Source data:
Segment Open

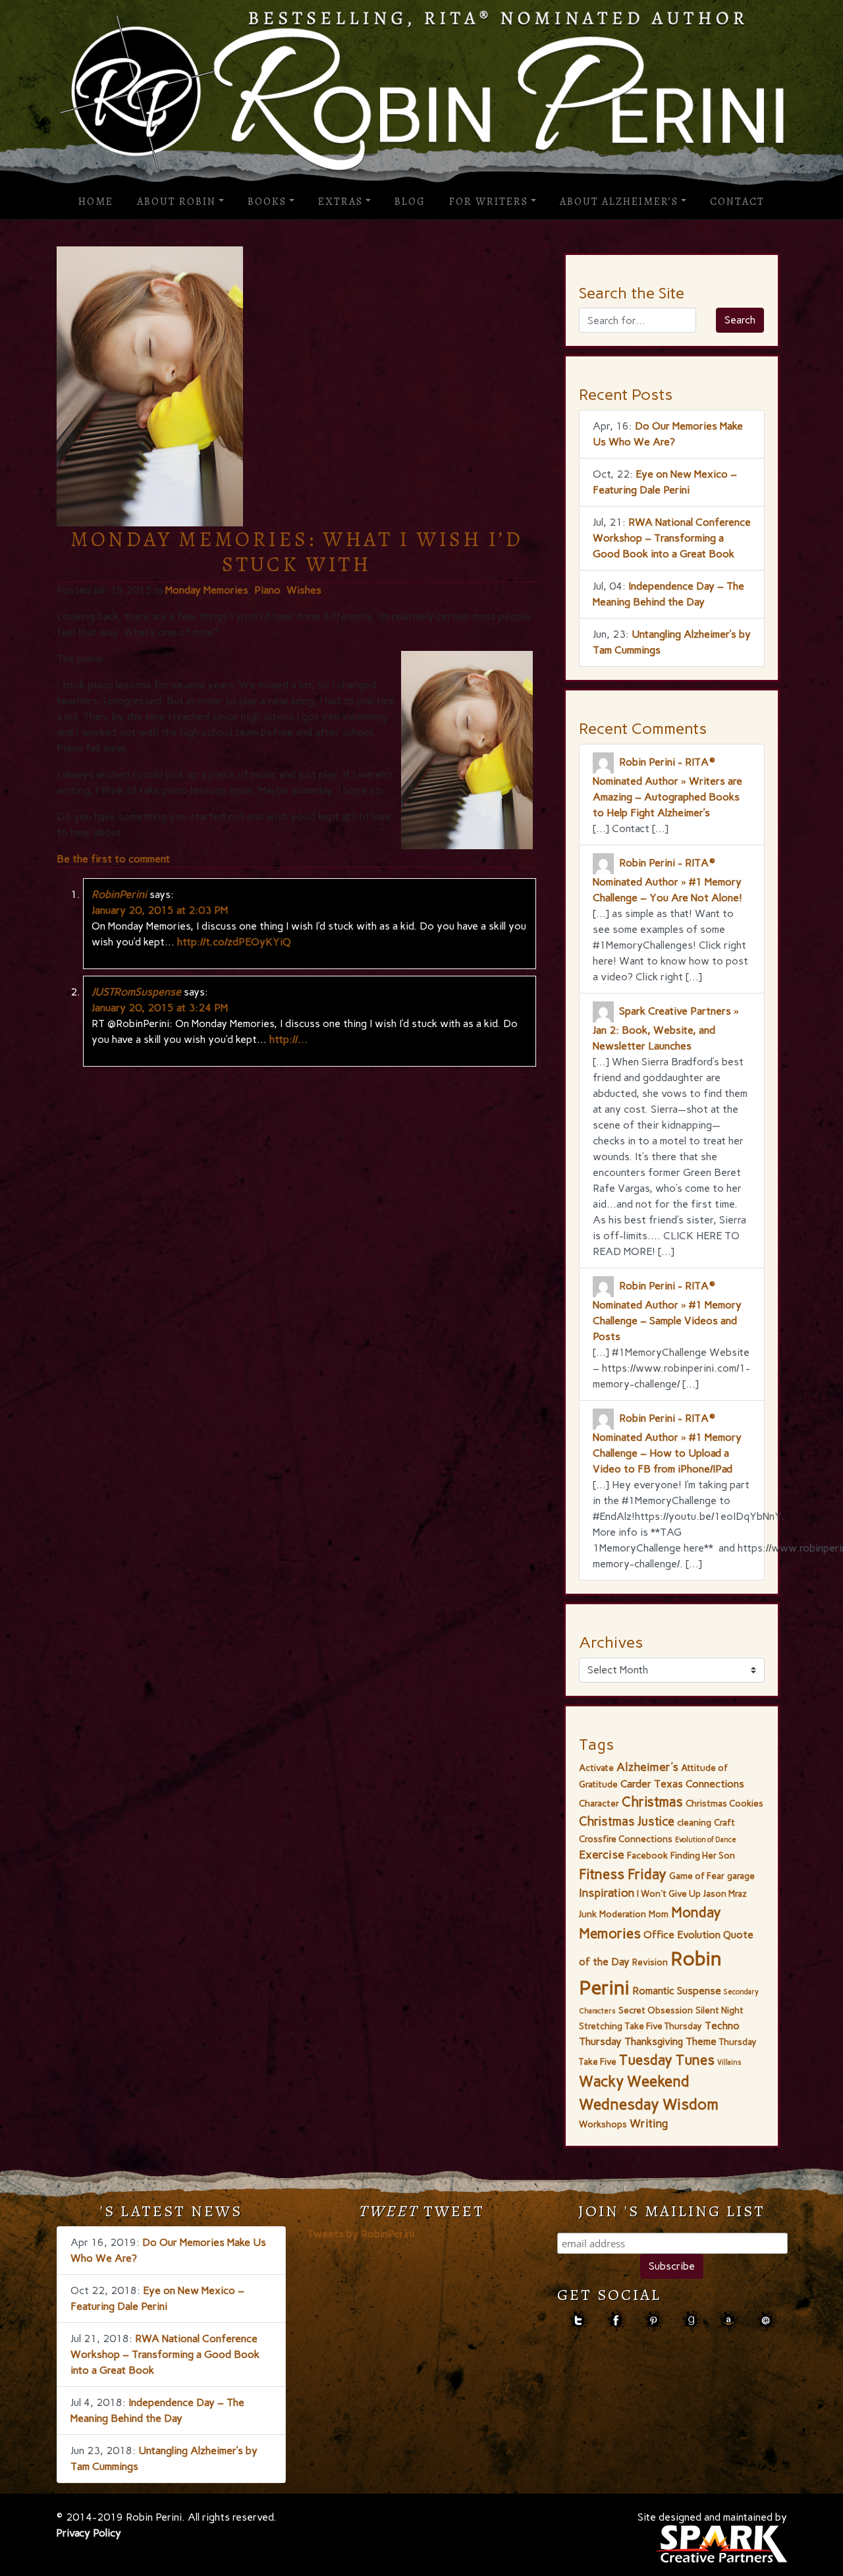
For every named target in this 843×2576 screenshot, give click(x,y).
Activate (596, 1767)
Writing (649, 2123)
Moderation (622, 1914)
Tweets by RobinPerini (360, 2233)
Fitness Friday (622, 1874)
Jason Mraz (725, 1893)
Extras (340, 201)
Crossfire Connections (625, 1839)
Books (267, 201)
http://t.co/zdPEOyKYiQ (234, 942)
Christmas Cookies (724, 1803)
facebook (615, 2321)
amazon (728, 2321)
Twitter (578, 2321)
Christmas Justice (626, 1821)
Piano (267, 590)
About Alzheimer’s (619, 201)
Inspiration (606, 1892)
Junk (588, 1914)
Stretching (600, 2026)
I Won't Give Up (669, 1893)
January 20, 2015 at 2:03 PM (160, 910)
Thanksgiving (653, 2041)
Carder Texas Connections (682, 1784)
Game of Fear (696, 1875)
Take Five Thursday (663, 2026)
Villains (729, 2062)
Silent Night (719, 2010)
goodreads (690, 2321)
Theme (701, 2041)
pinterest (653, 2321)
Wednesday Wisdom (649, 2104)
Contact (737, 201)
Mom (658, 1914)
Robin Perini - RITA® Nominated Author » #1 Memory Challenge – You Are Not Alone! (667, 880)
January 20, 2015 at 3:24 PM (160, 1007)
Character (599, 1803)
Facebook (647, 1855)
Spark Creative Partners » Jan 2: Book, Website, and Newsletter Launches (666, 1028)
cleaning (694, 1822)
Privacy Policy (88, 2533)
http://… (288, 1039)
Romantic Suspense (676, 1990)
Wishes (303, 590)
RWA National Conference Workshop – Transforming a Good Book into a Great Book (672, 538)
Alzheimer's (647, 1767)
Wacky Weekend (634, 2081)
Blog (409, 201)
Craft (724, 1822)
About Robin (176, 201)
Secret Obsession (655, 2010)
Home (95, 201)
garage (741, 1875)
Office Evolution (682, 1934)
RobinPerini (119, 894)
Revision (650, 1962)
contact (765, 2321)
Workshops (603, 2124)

Segment Closed
Segment Open

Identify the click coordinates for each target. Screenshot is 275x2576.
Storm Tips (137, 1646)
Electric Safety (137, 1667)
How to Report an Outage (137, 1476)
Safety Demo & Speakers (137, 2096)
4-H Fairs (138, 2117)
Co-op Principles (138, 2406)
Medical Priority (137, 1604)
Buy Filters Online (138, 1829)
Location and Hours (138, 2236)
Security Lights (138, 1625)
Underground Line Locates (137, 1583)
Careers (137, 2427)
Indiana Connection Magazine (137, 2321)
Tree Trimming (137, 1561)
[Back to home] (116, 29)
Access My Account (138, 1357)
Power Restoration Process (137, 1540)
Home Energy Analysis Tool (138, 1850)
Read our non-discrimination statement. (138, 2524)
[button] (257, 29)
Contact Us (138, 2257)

Segment Closed
Segment Open

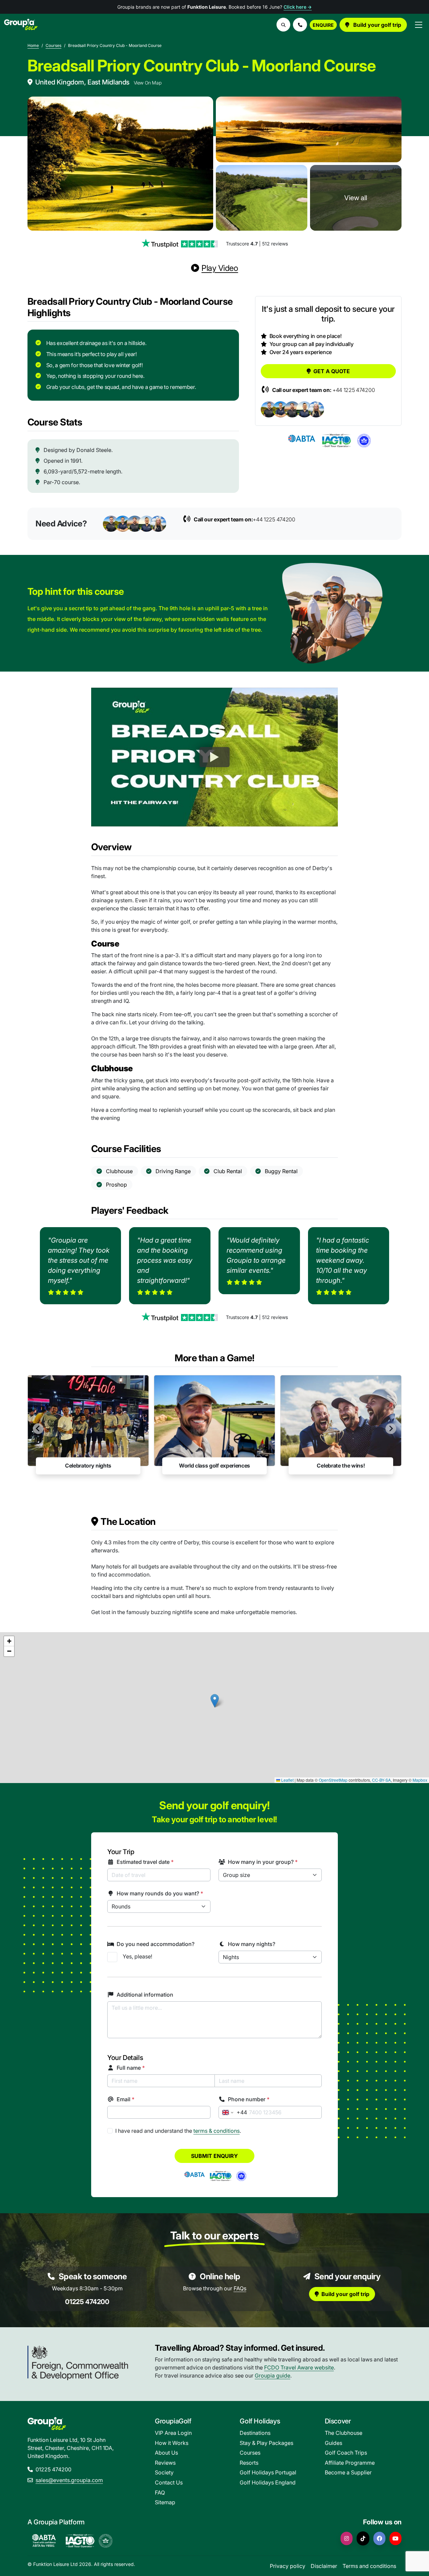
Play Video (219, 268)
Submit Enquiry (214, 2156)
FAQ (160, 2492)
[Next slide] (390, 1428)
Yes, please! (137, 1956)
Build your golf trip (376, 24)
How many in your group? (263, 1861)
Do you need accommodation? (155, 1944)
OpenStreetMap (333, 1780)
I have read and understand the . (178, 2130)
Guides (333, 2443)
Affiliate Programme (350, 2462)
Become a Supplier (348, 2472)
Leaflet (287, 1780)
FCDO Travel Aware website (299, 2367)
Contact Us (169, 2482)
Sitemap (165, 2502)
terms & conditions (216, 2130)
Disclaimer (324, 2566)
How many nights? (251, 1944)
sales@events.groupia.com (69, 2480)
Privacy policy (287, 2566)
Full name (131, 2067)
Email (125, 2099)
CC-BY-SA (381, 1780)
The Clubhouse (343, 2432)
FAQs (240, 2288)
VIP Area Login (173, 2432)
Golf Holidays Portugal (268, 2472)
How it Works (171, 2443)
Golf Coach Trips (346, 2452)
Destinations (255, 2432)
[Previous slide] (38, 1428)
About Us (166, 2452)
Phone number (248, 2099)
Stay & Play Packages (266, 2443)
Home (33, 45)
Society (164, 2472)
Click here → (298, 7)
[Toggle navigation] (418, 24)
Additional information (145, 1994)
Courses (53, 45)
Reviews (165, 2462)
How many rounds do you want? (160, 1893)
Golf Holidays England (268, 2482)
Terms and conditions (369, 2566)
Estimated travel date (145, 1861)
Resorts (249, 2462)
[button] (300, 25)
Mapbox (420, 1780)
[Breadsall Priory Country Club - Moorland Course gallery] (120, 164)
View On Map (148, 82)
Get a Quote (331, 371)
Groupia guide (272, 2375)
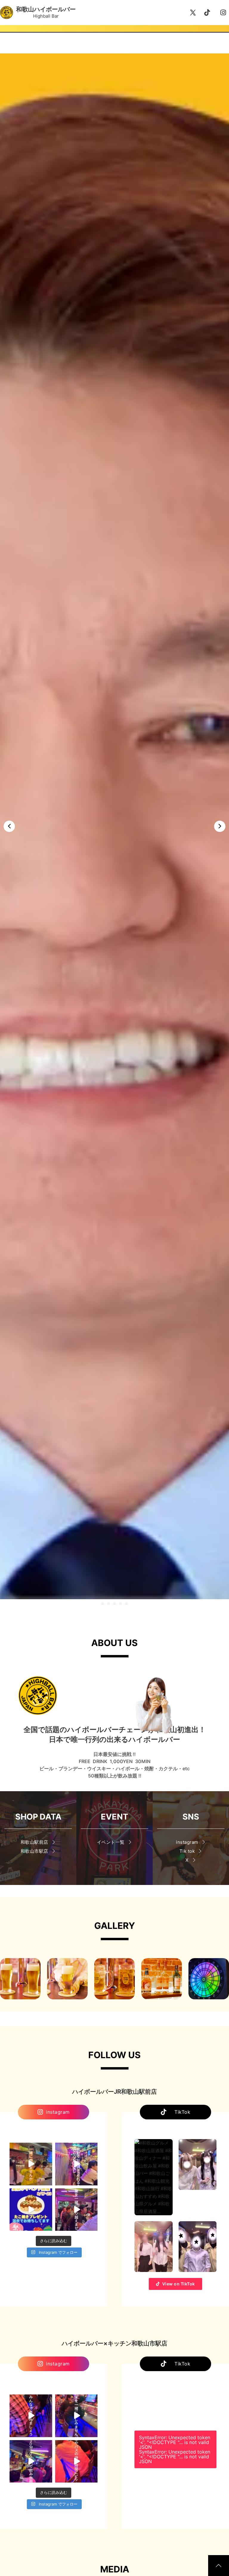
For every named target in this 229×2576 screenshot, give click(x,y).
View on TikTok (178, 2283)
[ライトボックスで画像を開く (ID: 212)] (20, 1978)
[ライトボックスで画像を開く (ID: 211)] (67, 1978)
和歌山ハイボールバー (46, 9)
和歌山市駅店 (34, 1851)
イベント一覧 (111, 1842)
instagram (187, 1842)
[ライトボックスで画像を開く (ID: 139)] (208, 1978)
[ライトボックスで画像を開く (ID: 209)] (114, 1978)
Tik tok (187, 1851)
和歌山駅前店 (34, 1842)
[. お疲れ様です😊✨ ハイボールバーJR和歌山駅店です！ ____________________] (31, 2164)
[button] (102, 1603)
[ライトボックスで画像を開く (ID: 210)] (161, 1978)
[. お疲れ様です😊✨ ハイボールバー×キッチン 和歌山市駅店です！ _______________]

Segment Closed

Would you print, exactly as written, every line above from the one holding "For every named target in this 843×2576" through the one holding "Piano (267, 590)", with both included and no other lines?

For every named target in this 843×2576 screenshot, give click(x,y).
Activate (596, 1767)
Writing (649, 2123)
Moderation (622, 1914)
Tweets by RobinPerini (360, 2233)
Fitness Friday (622, 1874)
Jason Mraz (725, 1893)
Extras (340, 201)
Crossfire Connections (625, 1839)
Books (267, 201)
http://t.co/zdPEOyKYiQ (234, 942)
Christmas Cookies (724, 1803)
facebook (615, 2321)
amazon (728, 2321)
Twitter (578, 2321)
Christmas Justice (626, 1821)
Piano (267, 590)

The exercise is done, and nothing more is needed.